3- e isto leva-me à transnacionalização. Não somos nós os internacionalistas que dizemos que ela existe. São os próprios capitalistas e todas as organizações da classe dominante. Seria interessante que a esquerda começasse a prestar atenção ao que os gestores e seus agentes escrevem a propósito do assunto. A este propósito entre 1/3 e 1/4 do comércio mundial opera-se entre as sedes e filiais das empresas transnacionais, o que é demonstrativo do seu papel na economia mundial. Mas enquanto a esquerda continuar a lamentar-se contra os governos e as maiorias parlamentares sem ligar patavina ao que se passa nas classes dominantes, estas podem respirar de alívio.

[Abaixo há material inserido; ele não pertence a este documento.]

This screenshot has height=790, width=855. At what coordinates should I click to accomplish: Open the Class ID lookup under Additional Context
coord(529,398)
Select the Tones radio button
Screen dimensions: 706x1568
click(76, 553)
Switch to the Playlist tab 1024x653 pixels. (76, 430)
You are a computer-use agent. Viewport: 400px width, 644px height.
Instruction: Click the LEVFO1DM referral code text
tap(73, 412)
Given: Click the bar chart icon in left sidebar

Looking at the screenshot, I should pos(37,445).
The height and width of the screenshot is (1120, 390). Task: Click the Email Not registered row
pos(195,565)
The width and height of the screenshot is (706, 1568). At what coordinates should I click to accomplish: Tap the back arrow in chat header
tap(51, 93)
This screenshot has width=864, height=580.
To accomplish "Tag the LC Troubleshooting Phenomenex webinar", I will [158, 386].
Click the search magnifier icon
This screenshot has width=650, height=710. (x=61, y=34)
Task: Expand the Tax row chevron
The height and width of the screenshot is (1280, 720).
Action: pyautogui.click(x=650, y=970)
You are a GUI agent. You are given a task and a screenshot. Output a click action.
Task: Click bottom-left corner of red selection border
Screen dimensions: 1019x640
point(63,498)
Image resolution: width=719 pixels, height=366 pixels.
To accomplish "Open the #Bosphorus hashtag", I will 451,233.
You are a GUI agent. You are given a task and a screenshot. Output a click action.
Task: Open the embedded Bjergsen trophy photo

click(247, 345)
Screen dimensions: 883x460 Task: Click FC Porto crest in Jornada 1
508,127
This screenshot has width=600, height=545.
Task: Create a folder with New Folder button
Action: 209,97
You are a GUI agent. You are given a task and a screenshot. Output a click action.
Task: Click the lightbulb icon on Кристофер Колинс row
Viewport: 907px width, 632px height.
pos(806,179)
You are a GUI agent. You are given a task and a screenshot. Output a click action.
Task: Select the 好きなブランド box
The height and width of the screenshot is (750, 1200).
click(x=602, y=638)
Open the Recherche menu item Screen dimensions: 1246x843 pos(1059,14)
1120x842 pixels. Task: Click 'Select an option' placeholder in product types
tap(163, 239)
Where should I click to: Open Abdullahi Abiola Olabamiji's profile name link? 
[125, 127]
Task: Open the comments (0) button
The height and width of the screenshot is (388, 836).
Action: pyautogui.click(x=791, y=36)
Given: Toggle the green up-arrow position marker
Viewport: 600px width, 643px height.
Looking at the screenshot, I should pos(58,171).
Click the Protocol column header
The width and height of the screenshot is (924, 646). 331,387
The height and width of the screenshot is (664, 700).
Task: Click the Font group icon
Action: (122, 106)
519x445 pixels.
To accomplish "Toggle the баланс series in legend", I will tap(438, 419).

JVA: Muito bem, coincidimos em grande parte do que escreve no que toca à crítica do capitalismo realmente existente. Posto isto, e partindo do absurdo pressuposto que a UE vira à esquerda numas eleições para o parlamento europeu bem como todos os governos dos estados-nações constituintes e que há carta verde para a tal federalização. Até onde é possível levar o socialismo dentro das suas fronteiras? Mais concretamente: é desejável tentar alcançar o socialismo dentro das fronteiras da UE, ou também essa tentativa seria uma opção "nacionalista" (ou pan-nacionalista, se assim o entenderem) que corria o risco de arrastar o mundo (ao invés da Ue) para "a contra-revolução, a guerra e o fascismo"?
Resumindo, entendo que vocês se batem contra o por um federalismo em oposição a um nacionalismo, mas esse "europeísmo" não é mais que uma luta nacionalista em ponto grande. E isso sinceramente leva-nos a um beco sem saída onde, mais que impossível, é indesejável combater o capitalismo.
Gostaria que o Srº Coiso, que não deve ser anarco, nos desse a graça de definir o que é isso de anarco-capitalismo...
Que eu saiba o que existe uma outra coisa (sempre a coisa) que é liberalismo, uma velha concepção de economistas do sistema capitalista.
Dou de barato que pode chamar "liberalismo" àquilo que nos círculos de direita se chama "anarco-capitalismo". Não são bem a mesma coisa, mas para esta conversa importa apenas que lutam pela aniquilação do Estado ao mesmo tempo que pela existência de propriedade privada, em suma, pelo mercado livre.
A partir do minuto 36: http://www.youtube.com/watch?v=3tx7ysw48Zs
"Mas enquanto a esquerda continuar a lamentar-se contra os governos e as maiorias parlamentares sem ligar patavina ao que se passa nas classes dominantes, estas podem respirar de alívio."
Meu caro, a esquerda continua a querer pegar no fio da meada do Possível. E esse possível é a democracia burguesa que herdámos, que permite alguma acção, já sabemos que errada, mas ajude-nos, iluminando, a entender o que é possível fazer aqui e agora, num quadro de alargamento do liberalismo, livre comércio, transnacionalização do capital ou o que lhe quiser chamar.